I know it’s been said before, but our long national nightmare is over…unless, of course, you live in Oklahoma.
While the more austere of us will be celebrating this new era of hope, in many of the rolling hills and lumbering yards of the more plentiful homes of Oklahoma, various politicians (and political hangers-on, natch) will be angrily watching the filmed celebration to the true democracy of America, their nails slowly digging into their hands as Biden takes his oath.
Of they’ll be watching Duck Dynasty. One of the two.

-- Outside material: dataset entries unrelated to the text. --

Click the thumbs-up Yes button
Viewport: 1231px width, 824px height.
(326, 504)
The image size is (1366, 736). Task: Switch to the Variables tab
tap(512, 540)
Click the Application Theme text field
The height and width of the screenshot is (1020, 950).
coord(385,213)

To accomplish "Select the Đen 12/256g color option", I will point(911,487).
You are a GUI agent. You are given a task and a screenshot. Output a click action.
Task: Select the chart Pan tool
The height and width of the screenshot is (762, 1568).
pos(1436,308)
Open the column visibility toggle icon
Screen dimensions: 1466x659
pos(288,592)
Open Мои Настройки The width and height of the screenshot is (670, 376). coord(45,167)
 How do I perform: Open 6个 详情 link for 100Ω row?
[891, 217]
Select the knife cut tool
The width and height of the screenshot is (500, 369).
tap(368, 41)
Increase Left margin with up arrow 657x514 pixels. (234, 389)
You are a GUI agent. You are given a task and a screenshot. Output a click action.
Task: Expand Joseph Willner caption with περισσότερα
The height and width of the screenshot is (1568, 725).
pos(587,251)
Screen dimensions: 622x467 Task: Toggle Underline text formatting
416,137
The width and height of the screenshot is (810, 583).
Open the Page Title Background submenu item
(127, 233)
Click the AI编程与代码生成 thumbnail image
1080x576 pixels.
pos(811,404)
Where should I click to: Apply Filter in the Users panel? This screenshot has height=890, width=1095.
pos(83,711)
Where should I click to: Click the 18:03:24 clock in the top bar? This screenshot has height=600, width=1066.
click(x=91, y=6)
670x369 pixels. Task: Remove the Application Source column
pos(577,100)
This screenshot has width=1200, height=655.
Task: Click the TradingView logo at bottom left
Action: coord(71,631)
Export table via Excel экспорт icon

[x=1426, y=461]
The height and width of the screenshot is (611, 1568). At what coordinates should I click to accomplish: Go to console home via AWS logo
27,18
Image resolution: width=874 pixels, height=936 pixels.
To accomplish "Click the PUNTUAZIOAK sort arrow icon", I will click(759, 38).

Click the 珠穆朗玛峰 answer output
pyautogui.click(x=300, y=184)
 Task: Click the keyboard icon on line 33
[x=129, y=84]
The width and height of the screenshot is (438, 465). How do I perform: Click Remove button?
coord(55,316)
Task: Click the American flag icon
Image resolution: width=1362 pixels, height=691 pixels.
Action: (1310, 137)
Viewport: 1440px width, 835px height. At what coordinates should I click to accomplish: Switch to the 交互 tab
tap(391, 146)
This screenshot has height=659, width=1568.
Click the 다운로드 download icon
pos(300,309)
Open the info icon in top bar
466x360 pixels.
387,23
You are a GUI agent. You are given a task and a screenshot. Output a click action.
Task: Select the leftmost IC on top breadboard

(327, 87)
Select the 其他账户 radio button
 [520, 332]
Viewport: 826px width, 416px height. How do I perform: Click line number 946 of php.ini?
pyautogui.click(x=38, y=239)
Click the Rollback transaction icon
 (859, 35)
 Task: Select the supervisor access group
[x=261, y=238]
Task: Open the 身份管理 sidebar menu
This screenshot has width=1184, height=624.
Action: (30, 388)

Though I have no psychic powers to speak of—believe me, I checked—I still would like to offer a possible look into the lives of those Oklahoma politicians that have erred on the side of Trump, particularly this morning; maybe we’ll be able to get an inside view into just how bad their day is going and, quite possibly, the rest of their year.
Rep. Markwayne Mullin
Though fuming at the Lost Ogle for consistently mocking his hiding skills during the recent almost-takeover of the U.S. Capitol, thankfully, now he’s even angrier that Biden is totally in charge. Sitting in his underwear while in front of his television, drinking his bargain-basement version of Jim Beam, as Biden repeats those sacred words to take over the office, Mullin’s hand crushes the glass tumbler. He looks at the blood and smiles.
Sen. James Lankford
He came out of this recent attempted government takeover like a cartoonish crybaby, which says a lot about how confident he is in his beliefs—all of them. As he sits in the dark and questions his version of God and his plans for a paler, skeletal America, a plume of smoke and an aroma of brimstone appears behind him; a darkened figure offers him a bargain.
Rep. Tom Cole
Cole curls his twisted lip into a sanctified smirk, laughing quietly to himself. But, as Biden takes the stage and recites the reverential presidential oath, those selfish guffaws become a storm of bloody tears dripping from his eyes as steam rises from his palms, a screaming visage of humanity. Meanwhile, in his attic, an old painting begins to hiss and smolder.
Rep. Stephanie Bice
Although she was stopped by those “meddling kids” as she attempted to haunt the old amusement park, as the wicked Bice drops bits of newt eyes and worm toes into a boiling pot. After reciting the ancient text from a demonic tome, she smiles wickedly at the television set when Biden is transformed into the President. In the kitchen, her husband mindlessly makes another sandwich.
Sen. Jim Inhofe
He pissed his pants. But only because he’s old.